I just picked up a G21 SF, and didn't plan on using anything other than the 230 gr. Like Grenadier said, expansion and penetration is pretty good all around with good ammo these days so shoot what you can handle.


----------



## thardey (Jun 7, 2007)

Grenadier said:


> To the OP: Is there really that much of a difference in terms of sheer weight, comparing 165 grain cartridges to 230 grain cartridges?  At the most, you're looking at the weight of just a couple more rounds.




Well that's just it -- 13 165g. rounds feel the same on my hip as 10 230g. rounds.

Since an empty Glock is so light, what I load in it makes a huge difference to how it feels. For the situations where I want a lighter carry, is it wiser to carry more lighter bullets, or fewer heavy bullets? That's why I want to know if the lighter bullets work. And if I really wanted to lighten up for some reason, is it justifiable to load only 6 bullets?

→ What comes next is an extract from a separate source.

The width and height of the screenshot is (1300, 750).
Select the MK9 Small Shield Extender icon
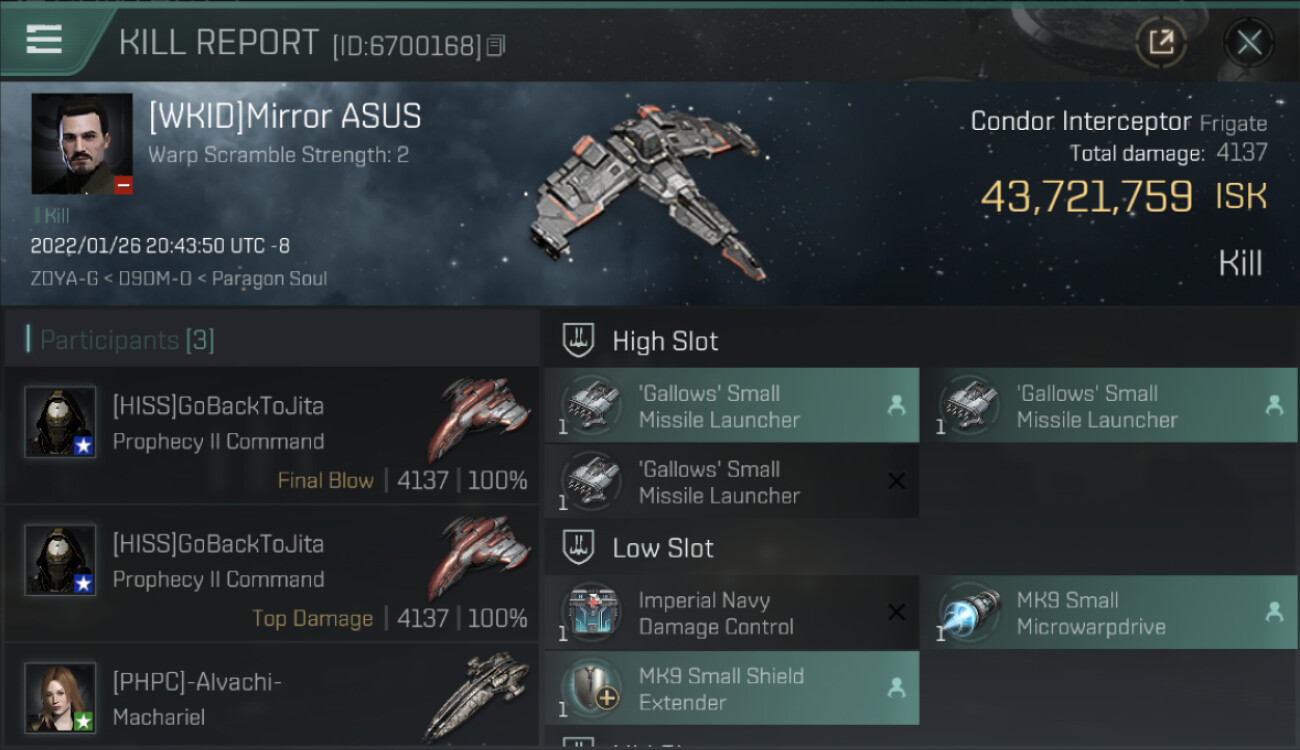click(x=591, y=689)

It sounds like the 185g. bullet is worth looking into, but most of the sporting goods stores around here only carry 230gr. Even the reloading suppliers. I sort of ran across the 165g. by chance as it was.


----------



## thardey (Jun 7, 2007)

kenpotex said:


> Exactly...handguns are anemic little weapons, regardless of what you're carrying, you have to hit the right spots if you want to put them down.
> 
> As long as it's a good round--good defined as "it performs the way it's supposed to" (penetration, expansion, w/o excessive muzzle-flash)--and shoots well through your gun, I don't really see that there's much difference.  That said, when I carried a .45, I used 230 gr. loads.



"Anemic little weapons" is perfect! Even a 230g. isn't really all that powerful, my .45 feels like a pop gun next to my .357mag, which is a pop gun compared to just about any rifle.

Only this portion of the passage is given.